_Consigne 1_
Pourriez-vous reproduire fidèlement le passage de l'échange parlementaire sur la structure provinciale, ci-dessous, qui commence par « M. Dufour (Ghislain): Si » et se poursuit jusqu'à « vous propose. » ?
_Consigne 2_
Comment se poursuit l'échange parlementaire sur la structure provinciale, ci-dessous, après sa dernière phrase ? Rédigez-en la suite.

+++ Extrait source +++

M. Tremblay (Rimouski): O.K. Et, moi, remarquez bien, c'est parce
que vous êtes du Conseil du patronat, puis, lorsque vous nous demandez
d'instaurer des infrastructures minimales, j'ai toujours peur de ça. On
part avec ça, puis, là, on met la grosse structure provinciale,
puis on est embarqué dans la galère, puis on paie tout le temps.
Et c'est ça qui m'inquiète.
M. Dufour (Ghislain): Si vous acceptiez...
M. Tremblay (Rimouski): Et nécessairement, après
ça, nous, en tout cas je parle surtout pour les régions, on est
souventefois oubliées dans cette structure provinciale.
M. Dufour (Ghislain): Ne vous inquiétez pas de celle qu'on
vous propose.
M. Tremblay (Rimouski): O.K. Vous me rassurez.
M. Dufour (Ghislain): Puis, ne mettez pas sur pied celle que vous
nous proposez.
M. Tremblay (Rimouski): Vous me rassurez. M. Bréard:
Et j'ajouterais...
Le Président (M. Gautrin): M. Bréard M.
Bréard voudrait ajouter quelque chose.
M. Bréard: ...une chose. Quand on parle des
mégastructures, essayez donc de faire confiance un peu plus à la
dynamique des marchés. Je peux vous dire, moi, pour un utilisateur,
qu'on essaie d'avoir des cours avec les cégeps, mais que l'on mise tout
le temps sur la relation employeur-école. On oublie les associations.

+++ Enregistrements de données +++

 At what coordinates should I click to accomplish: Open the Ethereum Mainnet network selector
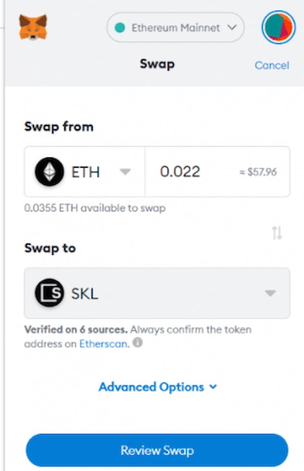point(175,28)
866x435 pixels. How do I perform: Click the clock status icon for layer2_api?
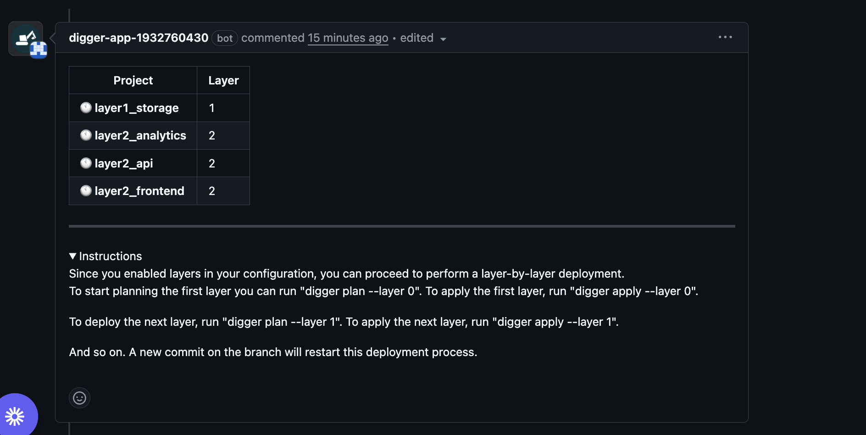[x=86, y=163]
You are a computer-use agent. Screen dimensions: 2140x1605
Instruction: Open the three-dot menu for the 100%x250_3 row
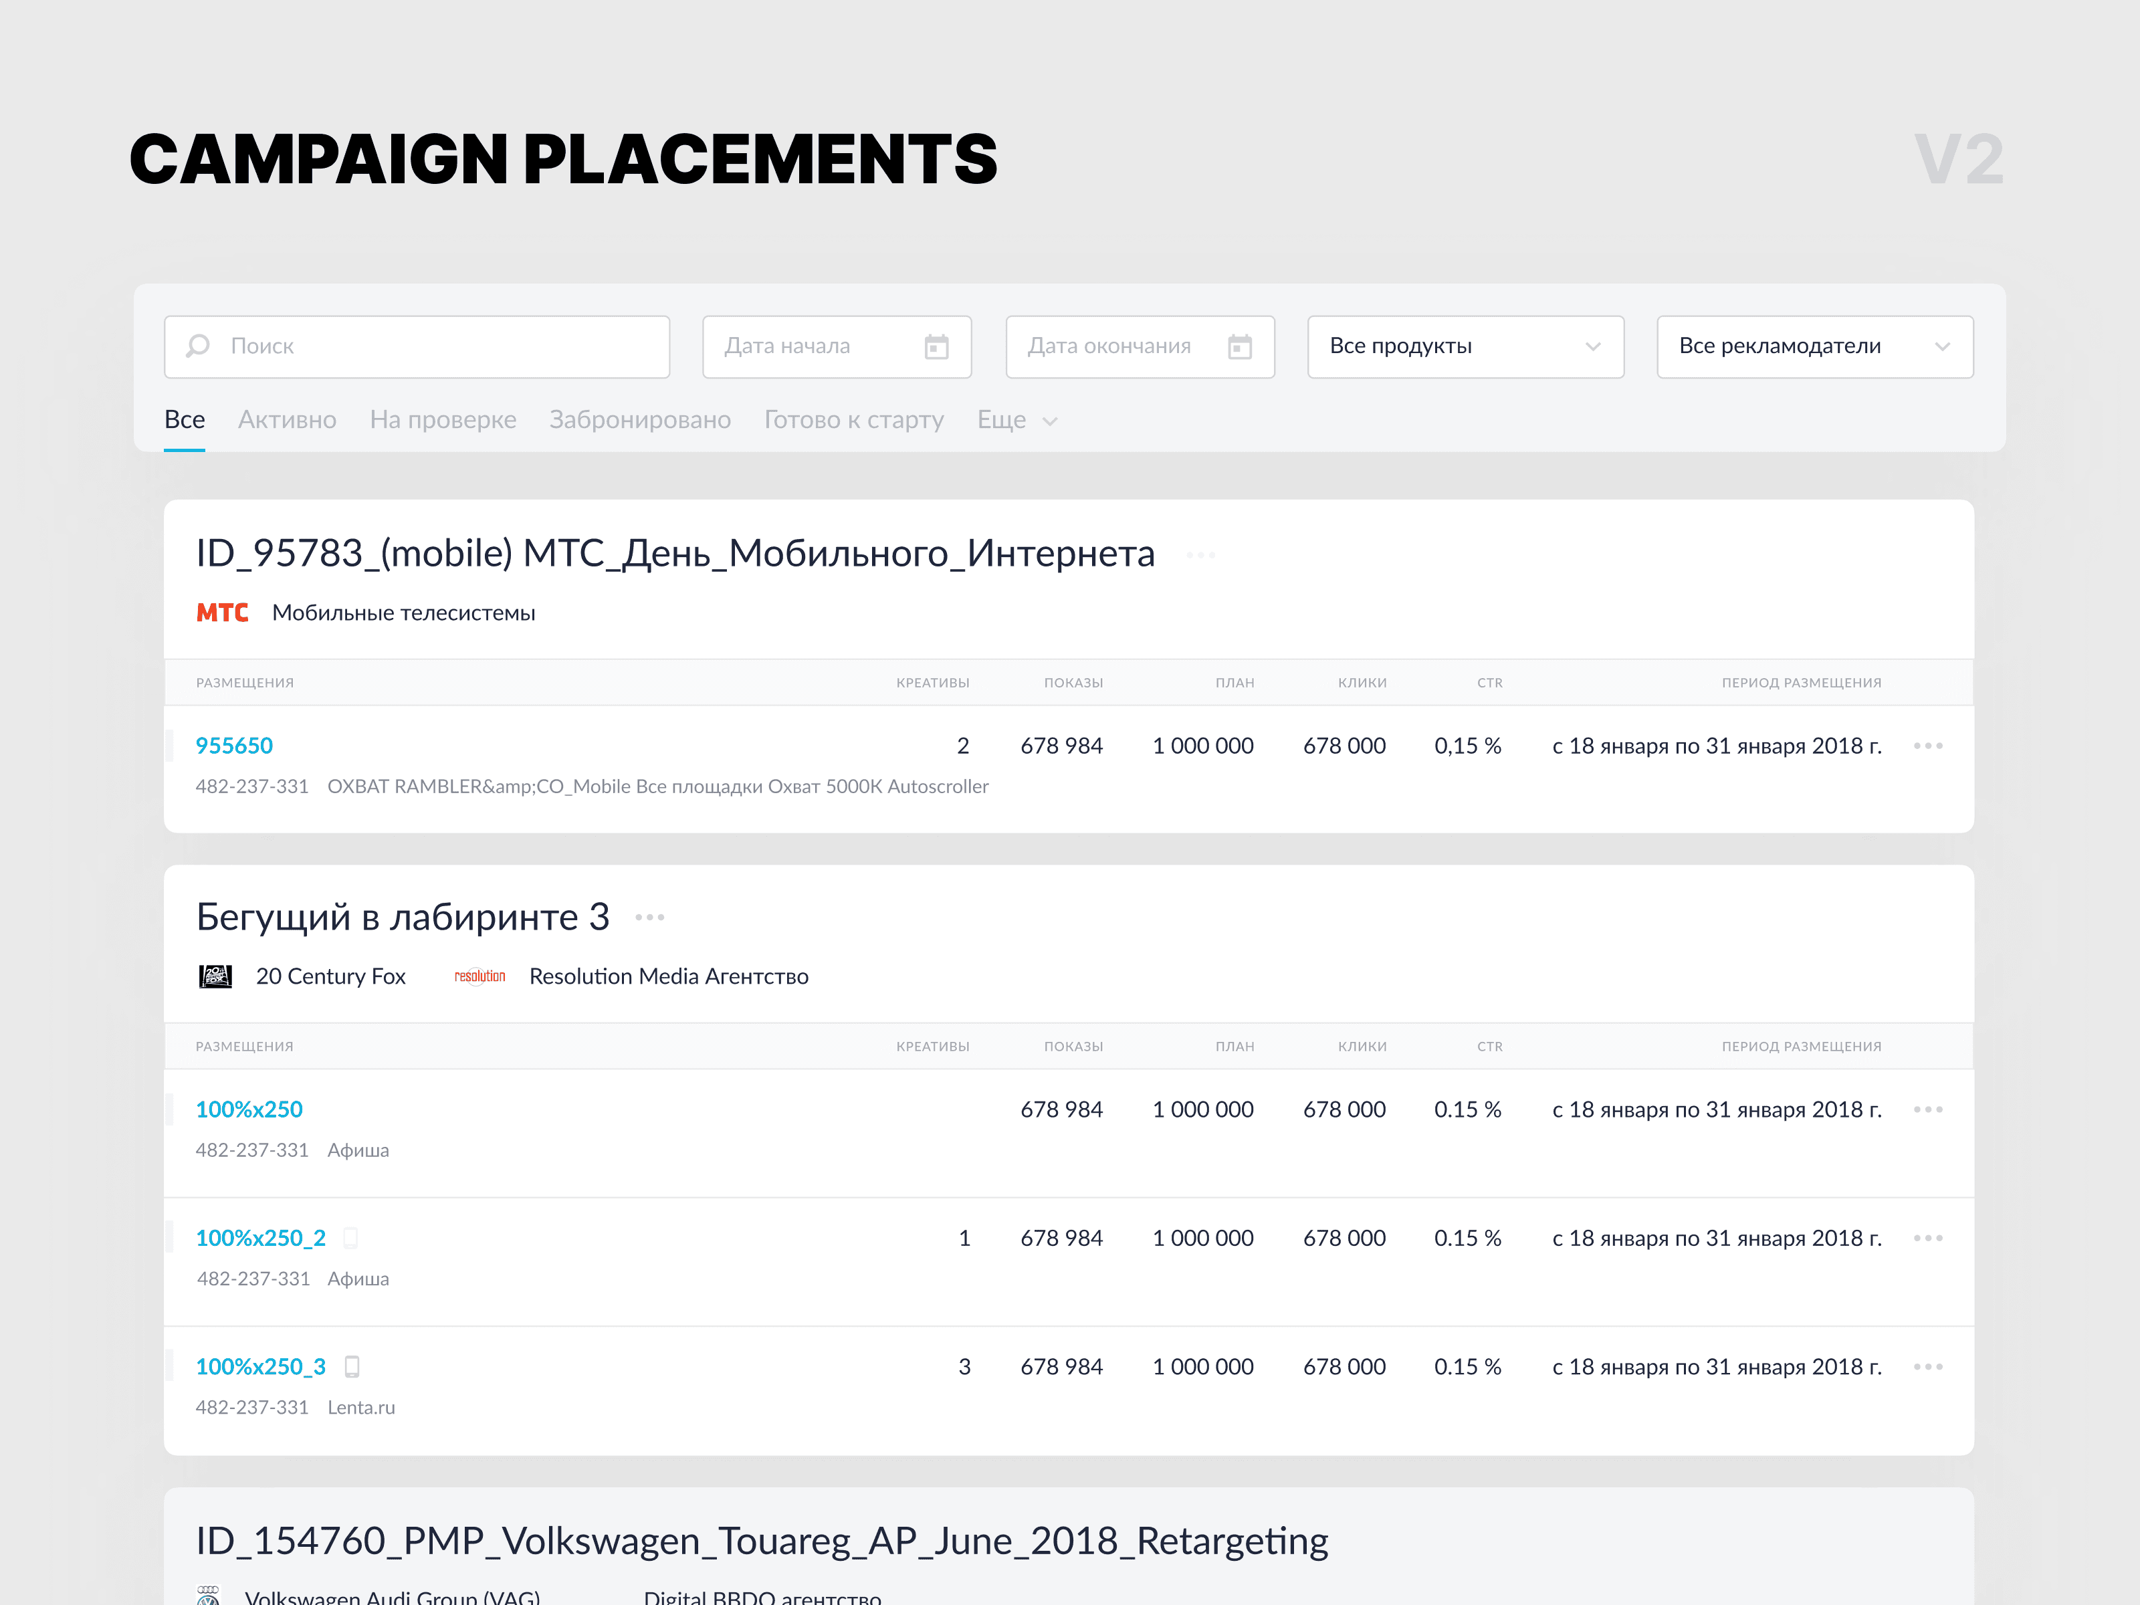[x=1927, y=1367]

+++

_Réponse rédigée 1_
M. Dufour (Ghislain): Si vous acceptiez...
M. Tremblay (Rimouski): Et nécessairement, après
ça, nous, en tout cas je parle surtout pour les régions, on est
souventefois oubliées dans cette structure provinciale.
M. Dufour (Ghislain): Ne vous inquiétez pas de celle qu'on
vous propose.

_Réponse rédigée 2_
Les employeurs, eux autres, ils délèguent aux associations parce
qu'ils n'ont pas toujours le temps. Mais on n'est pas admissibles aux
crédits d'impôt. On n'est pas admissibles à aucun
rôle et on oblige tout le temps, pour avoir des crédits
d'impôt, d'avoir l'imprimatur des fonctionnaires du ministère de
la formation professionnelle. Et ça, c'est une structure qui est lourde
et qui est compliquée, parce que, si on permettait aux employeurs, aux
entreprises et aux cégeps d'être capables d'avoir une interaction
avec les employeurs via les associations, ça irait peut-être un
peu mieux. Ça serait moins lourd et plus efficace.
M. Lafleur (Gaston): M. le Président...
Le Président (M. Gautrin): M. Lafleur, vous voulez ajouter
quelque chose?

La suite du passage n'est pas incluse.